The OECD’s six principles for spreading behavioural insights across government


Public sector decision making and regulated organisations are the next frontiers of behavioural economics, says the OECD. Its new report, featuring over 100 case studies, contains a guide to using BI in new ways.

Behavioural insights is not merely a trend — it has the potential to improve how governments work across many areas.

But while it is increasingly being used by policymakers across the world, BI is still mainly being applied in only a few of its potential guises. The most common are policy tweaks targeted towards influencing individual citizens, typically when they are making financial, health and safety or consumer decisions.

The next frontier is applying behavioural insights to regulated organisations and even government itself, argues a new report from the OECD. The report is based on surveys with 60 public bodies in 23 countries and two international organisations, and is the first big comparative survey of behavioural insights units around the world.

“Soft” incentives nudging public servants towards coordinating with other departments could assist in achieving whole-of-government goals such as increasing diversity or good regulatory practice, for example.

“As with all policy interventions, results of behaviourally informed interventions should be monitored and evaluated over a period of time.”

Applying it to regulation could also increase compliance in some areas better than a purely prescriptive approach, the report argues, though this has not been properly tested yet. Capital markets and banks, energy consumption for large firms, transport used by big business are all potential targets, the OECD suggests.

Applying behavioural insights earlier in the policy cycle has the potential to bring new gains too. At present BI tends to be introduced fairly late in the process, typically during the implementation phase, to fine tune a pre-decided policy. Incorporating it during ex post evaluation and from the start of policy design to provide evidence on where rational actor and perfect information assumptions might fail can help help governments attain their policy goals and reduce the likelihood of needing to go back and fix initiatives that are not working.

The report includes more than 110 case studies, covering issues related to consumer protection, education, energy, environment, finance, health and safety, labour markets, public service delivery, taxes and telecommunications. The three-page case studies include an HIV risk education game in South Africa, a Canadian trial using air miles to tackle obesity, and a British experiment using reminders to encourage consumers to check whether their insurance premium was too high.

Six principles to spread behavioural insights

The report boils down the lessons from these cases into six principles for the use of behavioural insights in public policy.

  1. Strategy: engage in a multi-staged strategy for implementing behavioural insights with a menu of types of assistance for all appetites.
  2. Data and evidence: undertake robust calculations before engaging in testing and experimentation to ensure the use of sufficiently large sample sizes, so that effects can be detected.
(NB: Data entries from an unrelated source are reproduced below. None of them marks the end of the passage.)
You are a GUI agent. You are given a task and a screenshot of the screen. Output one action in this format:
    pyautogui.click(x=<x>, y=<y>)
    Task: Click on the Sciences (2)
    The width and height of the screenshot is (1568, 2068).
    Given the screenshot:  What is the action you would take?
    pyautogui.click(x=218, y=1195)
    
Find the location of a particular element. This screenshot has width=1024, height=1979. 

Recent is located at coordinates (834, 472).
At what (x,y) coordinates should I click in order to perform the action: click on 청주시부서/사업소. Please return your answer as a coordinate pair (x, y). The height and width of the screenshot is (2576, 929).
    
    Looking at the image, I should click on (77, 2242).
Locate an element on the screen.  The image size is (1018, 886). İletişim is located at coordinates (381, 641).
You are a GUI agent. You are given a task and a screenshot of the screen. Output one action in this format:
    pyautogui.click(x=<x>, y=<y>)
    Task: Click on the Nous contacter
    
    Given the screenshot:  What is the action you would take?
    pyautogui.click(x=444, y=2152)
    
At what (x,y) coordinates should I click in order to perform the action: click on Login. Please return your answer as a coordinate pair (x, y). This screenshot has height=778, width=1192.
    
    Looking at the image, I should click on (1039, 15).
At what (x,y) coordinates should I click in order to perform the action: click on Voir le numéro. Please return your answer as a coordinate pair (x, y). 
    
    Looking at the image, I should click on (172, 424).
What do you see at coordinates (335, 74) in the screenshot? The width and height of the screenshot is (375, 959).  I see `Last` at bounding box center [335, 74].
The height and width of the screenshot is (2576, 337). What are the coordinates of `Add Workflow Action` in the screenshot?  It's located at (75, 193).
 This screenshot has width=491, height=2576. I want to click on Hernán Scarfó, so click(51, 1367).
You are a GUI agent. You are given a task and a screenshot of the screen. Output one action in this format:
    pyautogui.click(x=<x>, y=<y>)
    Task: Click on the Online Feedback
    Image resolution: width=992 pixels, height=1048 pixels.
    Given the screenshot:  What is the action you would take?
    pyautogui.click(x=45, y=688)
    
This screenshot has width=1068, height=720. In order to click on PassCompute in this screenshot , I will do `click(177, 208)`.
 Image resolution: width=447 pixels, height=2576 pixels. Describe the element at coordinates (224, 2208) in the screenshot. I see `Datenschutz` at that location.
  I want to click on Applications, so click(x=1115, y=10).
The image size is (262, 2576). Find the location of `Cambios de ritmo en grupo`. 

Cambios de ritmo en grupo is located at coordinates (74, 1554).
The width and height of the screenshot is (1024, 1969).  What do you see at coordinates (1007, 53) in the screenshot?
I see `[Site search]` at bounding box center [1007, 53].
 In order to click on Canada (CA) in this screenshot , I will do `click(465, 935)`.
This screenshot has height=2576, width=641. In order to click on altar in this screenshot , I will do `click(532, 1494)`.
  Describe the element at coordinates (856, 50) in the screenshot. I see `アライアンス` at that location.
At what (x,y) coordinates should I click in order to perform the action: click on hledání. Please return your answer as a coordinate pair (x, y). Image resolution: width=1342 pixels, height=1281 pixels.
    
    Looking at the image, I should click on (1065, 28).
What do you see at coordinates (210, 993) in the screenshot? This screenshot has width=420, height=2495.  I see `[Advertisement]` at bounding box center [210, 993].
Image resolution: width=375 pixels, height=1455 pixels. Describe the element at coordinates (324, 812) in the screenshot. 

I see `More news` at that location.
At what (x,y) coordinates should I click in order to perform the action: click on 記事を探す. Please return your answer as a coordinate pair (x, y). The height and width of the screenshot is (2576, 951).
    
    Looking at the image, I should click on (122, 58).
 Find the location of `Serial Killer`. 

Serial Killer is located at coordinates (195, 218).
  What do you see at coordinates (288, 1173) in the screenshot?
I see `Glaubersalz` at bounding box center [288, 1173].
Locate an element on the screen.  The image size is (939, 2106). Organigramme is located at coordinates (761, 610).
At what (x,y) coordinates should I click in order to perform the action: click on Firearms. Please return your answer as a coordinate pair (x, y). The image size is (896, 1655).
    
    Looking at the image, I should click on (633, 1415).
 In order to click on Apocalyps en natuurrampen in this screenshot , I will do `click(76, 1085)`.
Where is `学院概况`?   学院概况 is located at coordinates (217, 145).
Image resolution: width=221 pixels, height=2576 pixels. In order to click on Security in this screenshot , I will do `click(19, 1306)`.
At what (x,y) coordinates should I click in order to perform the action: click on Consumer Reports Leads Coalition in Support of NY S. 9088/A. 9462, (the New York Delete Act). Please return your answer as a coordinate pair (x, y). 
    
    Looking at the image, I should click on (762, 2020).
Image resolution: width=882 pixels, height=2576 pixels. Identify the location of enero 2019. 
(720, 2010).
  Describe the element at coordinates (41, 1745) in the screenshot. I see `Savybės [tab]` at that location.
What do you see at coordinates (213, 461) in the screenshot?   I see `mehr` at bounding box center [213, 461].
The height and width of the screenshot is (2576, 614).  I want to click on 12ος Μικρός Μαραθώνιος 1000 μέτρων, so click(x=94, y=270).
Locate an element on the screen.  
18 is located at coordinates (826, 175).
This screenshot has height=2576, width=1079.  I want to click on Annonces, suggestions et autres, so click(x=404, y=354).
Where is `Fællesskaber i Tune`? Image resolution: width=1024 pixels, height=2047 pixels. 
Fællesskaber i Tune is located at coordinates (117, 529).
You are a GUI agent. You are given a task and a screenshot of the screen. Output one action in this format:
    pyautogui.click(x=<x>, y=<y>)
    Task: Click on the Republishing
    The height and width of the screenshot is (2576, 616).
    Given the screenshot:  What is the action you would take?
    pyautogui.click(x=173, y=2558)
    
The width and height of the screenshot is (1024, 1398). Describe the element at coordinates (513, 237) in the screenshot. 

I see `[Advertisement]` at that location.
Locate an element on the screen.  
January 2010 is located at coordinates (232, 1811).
Use of data should be based on the recognition that good and reliable data is key to applying behavioural insights and upholding its integrity. It should also build on the recognition that data are not the same as evidence; it is also necessary to understand the limitations of data for public policy.
  3. Validity of results: replicate to ensure the observed results are correct in the same context and setting (internal validity) and also test the application of the same approach to other contexts and settings (external validity).
  4. Segmentation: consider applications that could work for a part of the population but not for the entire population and whether these applications can implemented given the legal and cultural context.
  5. Evaluation: conduct ongoing monitoring to identify short-term and long-term effects: as with all policy interventions, results of behaviourally informed interventions should be monitored and evaluated over a period of time.
  6. Transparency and accountability: publish work (successful and unsuccessful trials) for transparency and accountability: a number of countries already publish in journals or produce annual reports of their activities. This level of transparency is good practice that should be adopted by all behavioural practitioners in public policy. Transparency should also inform the actual practice of applying behavioural insights by disclosing and understanding more about the actual costs (to be compared against the benefits) of applying behavioural insights to deploy it appropriately.

Apart from recommending application of behavioural insights to the rules and practices governing public service agencies and influencing regulated organisations, the report suggests policy makers:

  • Develop some consistency in the organisation, methodologies, quality controls and capacity support functions of the different behavioural initiatives.
  • Encourage the development of knowledge and capacity among public officials to understand and apply behavioural insights within public bodies, for example through mainstreaming, training and information.
  • Take into consideration behavioural insights when designing and evaluating policy implementation.
  • Develop processes to determine when there is a behavioural issue that can be successfully addressed through the application of behavioural sciences. Equally, determine when a behavioural intervention may not be appropriate and understand why.
  • Exploit the full potential of behavioural insights as a tool for engaging with stakeholders and collect feedback on what works.